____ RECORD SET

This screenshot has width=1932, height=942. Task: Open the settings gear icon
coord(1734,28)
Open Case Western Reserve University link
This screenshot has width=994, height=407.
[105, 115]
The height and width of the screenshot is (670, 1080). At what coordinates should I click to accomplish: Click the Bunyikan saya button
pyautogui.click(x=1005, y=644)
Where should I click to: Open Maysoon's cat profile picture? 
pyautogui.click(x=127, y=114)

________

Swap "Open" for "Select" wherever it occurs in the records above, leaving every other word unchanged.

EXERCISE ANSWER
This screenshot has width=1932, height=942. Task: Select the settings gear icon
coord(1734,28)
Select Case Western Reserve University link
This screenshot has width=994, height=407.
[105, 115]
The height and width of the screenshot is (670, 1080). At what coordinates should I click to accomplish: Click the Bunyikan saya button
pyautogui.click(x=1005, y=644)
Where should I click to: Select Maysoon's cat profile picture? 
pyautogui.click(x=127, y=114)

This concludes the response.